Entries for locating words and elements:
--- start ---

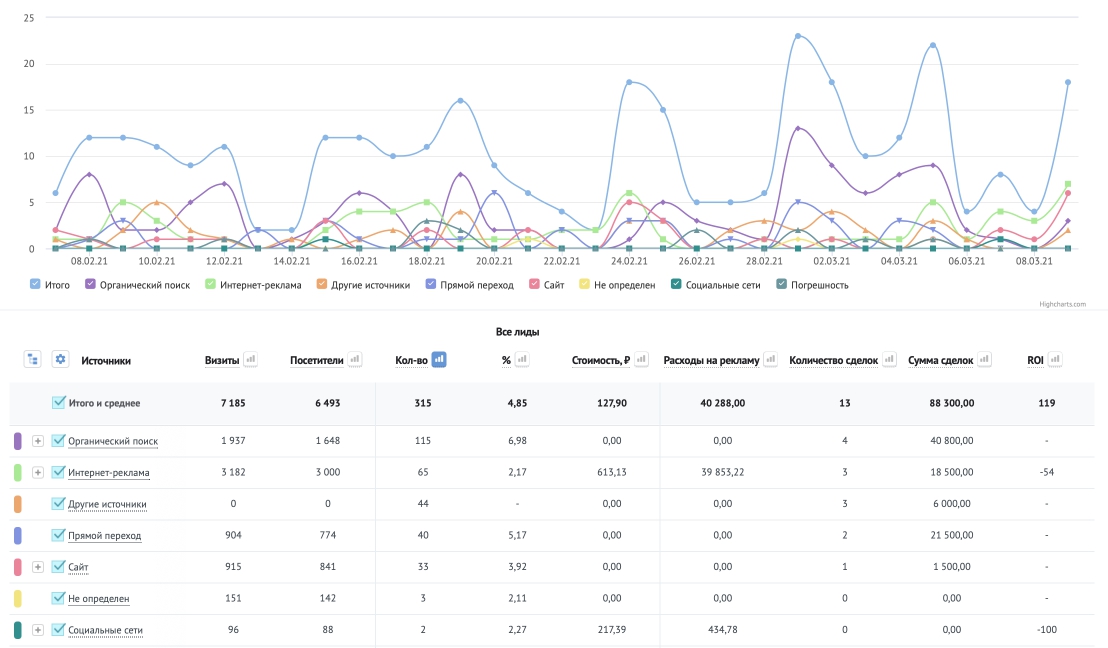The height and width of the screenshot is (648, 1108).
Task: Show chart for the Визиты column
Action: (250, 360)
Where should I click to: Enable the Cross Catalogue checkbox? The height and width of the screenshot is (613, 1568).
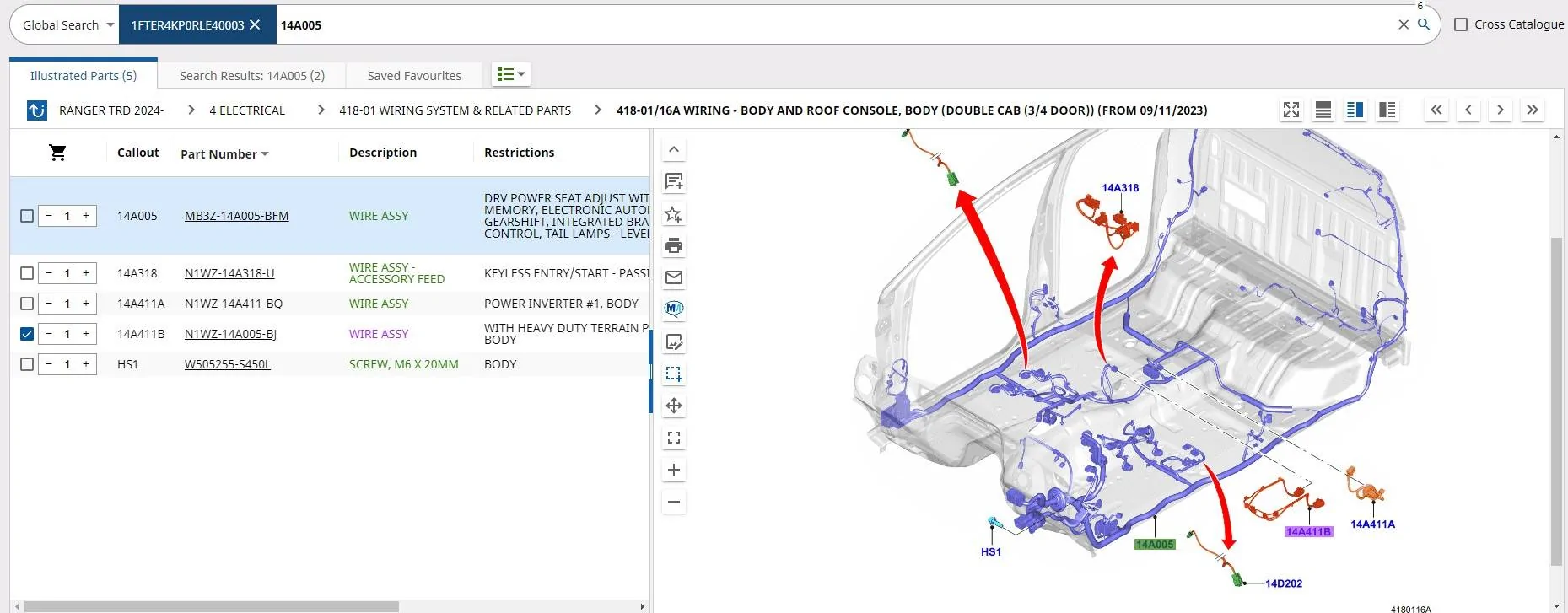pyautogui.click(x=1461, y=24)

--- end ---

Output every line of the material above word for word, leaving out the pictures.

The height and width of the screenshot is (648, 1108).
Task: Show chart for the Визиты column
Action: (250, 360)
Where should I click to: Enable the Cross Catalogue checkbox? The height and width of the screenshot is (613, 1568).
pyautogui.click(x=1461, y=24)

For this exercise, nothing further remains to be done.